Augmenting Neural Networks with Priors on Function Values

TL;DR

This paper introduces a probabilistic method to incorporate prior knowledge of function values into Bayesian neural networks, enhancing their accuracy especially in regions with high uncertainty, which is valuable in scientific applications with limited data.

Contribution

We develop a novel approach to augment Bayesian neural networks with direct priors on function values, improving their performance in data-scarce scientific domains.

Findings

The method effectively combines prior knowledge with neural network predictions.

Predictions rely more on priors in high-uncertainty regions.

The approach improves function estimation in label-limited settings.

Abstract

The need for function estimation in label-limited settings is common in the natural sciences.
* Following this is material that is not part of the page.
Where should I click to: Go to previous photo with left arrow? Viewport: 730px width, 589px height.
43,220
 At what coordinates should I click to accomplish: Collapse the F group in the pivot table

At the same time, prior knowledge of function values is often available in these domains. For example, data-free biophysics-based models can be informative on protein properties, while quantum-based computations can be informative on small molecule properties. How can we coherently leverage such prior knowledge to help improve a neural network model that is quite accurate in some regions of input space -- typically near the training data -- but wildly wrong in other regions? Bayesian neural networks (BNN) enable the user to specify prior information only on the neural network weights, not directly on the function values. Moreover, there is in general no clear mapping between these. Herein, we tackle this problem by developing an approach to augment BNNs with prior information on the function values themselves. Our probabilistic approach yields predictions that rely more heavily on the prior information when the epistemic uncertainty is large, and more heavily on the neural network when the epistemic uncertainty is small.